Le manadier Marcel Mailhan le lui a offert, afin qu’il soit élevé au biberon.
C’est ce que nous avons fait.
Ces taureaux-là sont d’excellent simbèu de pays, mais ils ne sont en général pas très bons pour la piste car domestiqués, ils vont se faire caresser par le public des barrières, au lieu de faire leur travail.

D’ailleurs à mon avis, ce ne sont pas des taureaux a montrer dans de telles conditions, car c’est donner une mauvaise image du taureau Camargue.

Très jeune, Allah a montré de très bonnes dispositions, pour garder la manade.
Mais avec les anoubles (voir le Vade Mecum) de la manade Laurent, il interdisait à quiconque de s’approcher des petits veaux et en particulier aux adultes.
Il tolérait seulement mes enfants.

Un jour que mon épouse était allée ramasser de la salade dans l’enclos des veaux, Allah la chargea et la bouscula sans mal heureusement, et tout cela parce que qu’elle s’était un peu trop approchée du jeune troupeau.

Quelques jours plus tard, il m’arriva un peu la même mésaventure.
Je m’étais approché de la manade et aussitôt Allah s’interposa entre elle et moi, essayant de m’intimider en bramant et en faisant le beau.
Puis tout a coup, il vint sur moi comme pour me charger, mais comme je le connaissais, je ne bougeai pas et lui donnai une tape avec la main.
Il se détourna alors, vexé par ce geste qu’il n’avait pas apprécié et parut bouder.

Quand on dit qu’il faut qu’un simbèu est intelligent je crois qu’Allah était un taureau super intelligent et la preuve en est cette anecdote :

— Mr Laurent avait acheté un lot de six toros de combat portugais pour une corrida et il les avait parqués aux Marquises dans un clos à part.
Un jour il fallut les rentrer ; mais n’ayant pas de cabestro,( voir le Vade Mecum) nous avons mis dans le clos deux de nos simbèu : Croquant et Allah.

Pour sortir de ce pré, les bêtes devaient passer sur un pont fait avec des traverses de chemin de fer qui enjambait une roubine.
C’est là que l’affaire se corse.
Si les simbèu passèrent pour montrer le chemin, par contre les toros portugais refusèrent de passer le pont.

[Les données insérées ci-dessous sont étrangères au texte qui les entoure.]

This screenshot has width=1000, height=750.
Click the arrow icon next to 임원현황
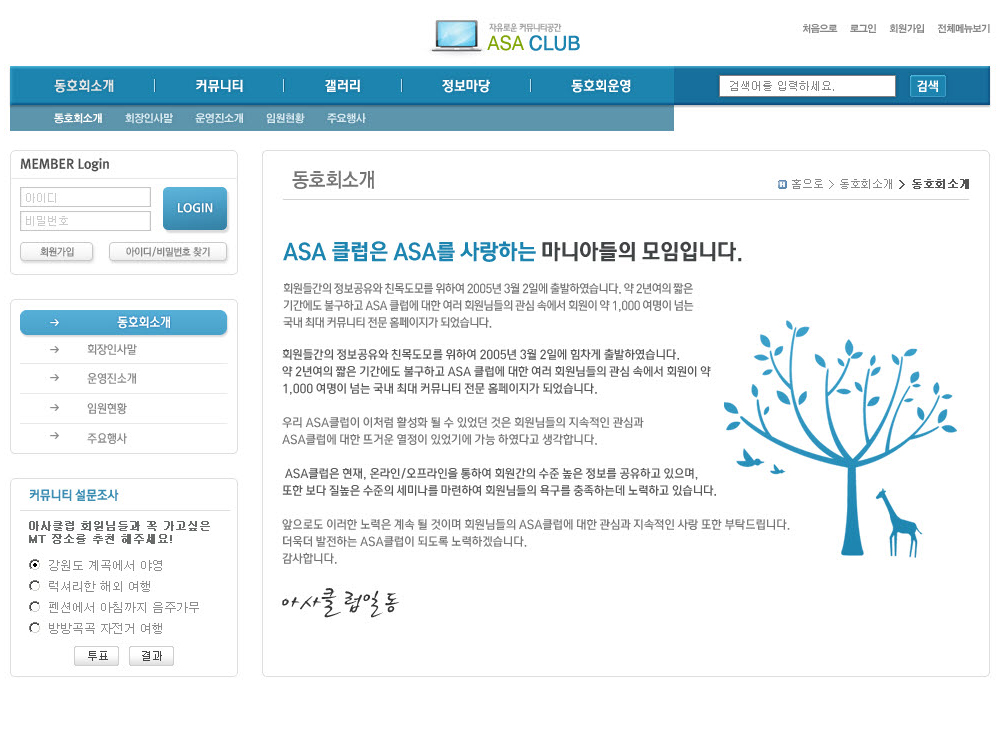click(x=54, y=408)
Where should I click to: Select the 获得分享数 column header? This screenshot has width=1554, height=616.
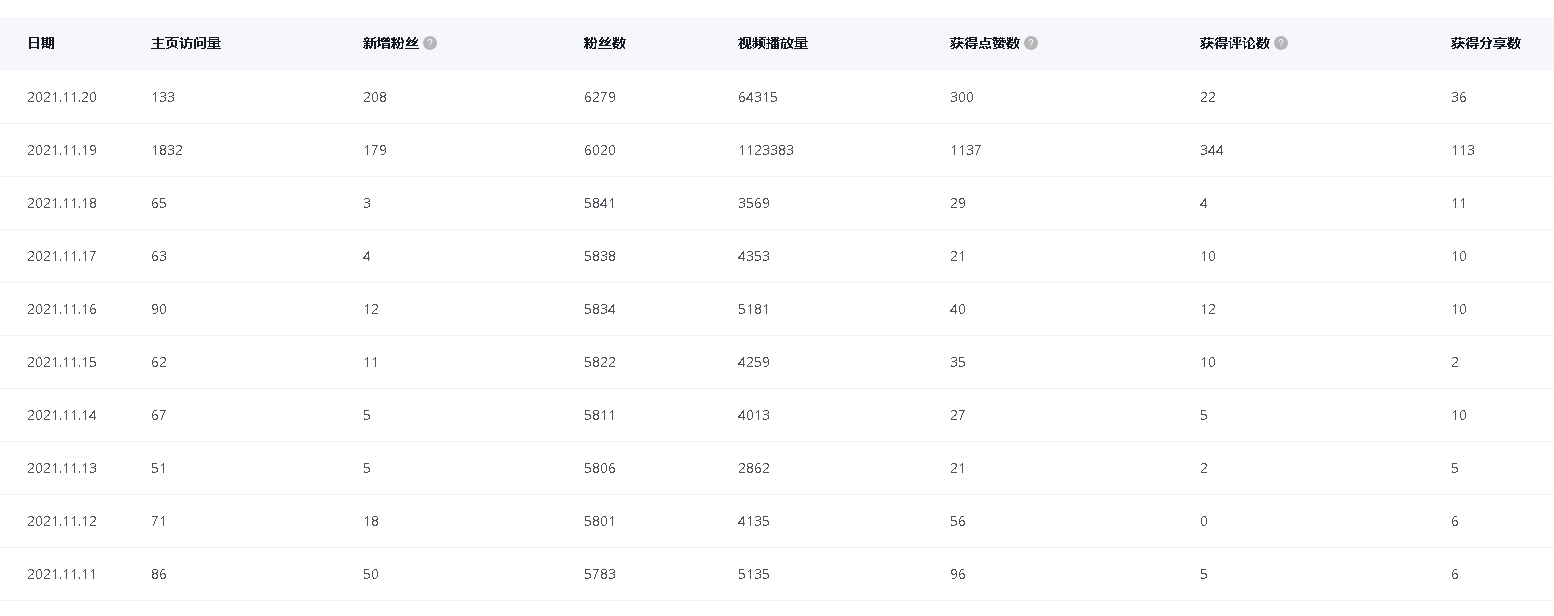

Voyant cela ; nous nous sommes éloignés et nous avons laissé les simbèu seuls avec les toros et là, nous avons vu une chose incroyable.

Croquant qui n’avait rien compris, dès le pont franchi, s’en est allé directement au mas.
Par contre Allah s’arrêta tout de suite après le pont et se mit à brouter l’herbe. Au bout d’un certain temps, un toro se hasarda avec d’infinies précautions et franchit à son tour le pont, pour venir retrouver Allah.

Ce dernier alors repassa le pont tout en broutant pour aller en direction du reste du troupeau, et à renouveau franchit le pont avec un toro à sa suite.
Il fit se manège plusieurs fois jusqu’à ce que, enfin rassurés, tous les toros passèrent de l’autre coté de la roubine et sortent de ce fameux clos. Dès lors il nous fut aisé de les pousser en direction du mas pour les embarquer.

Une autre preuve de l’intelligence d’un simbèu avec cette fois, Prince et Allah et leur façon de faire.

« Chez Laurent, quand on triait des taureaux jeunes, on les parquait dans la cour entre les deux bergeries.
Terriblement fougueux, ces derniers s’énervaient facilement de se voir enfermés dans cet enclos et lorsqu’il fallait les embarquer dans le char, c’était une horde sauvage qui déferlait à l’intérieur du véhicule.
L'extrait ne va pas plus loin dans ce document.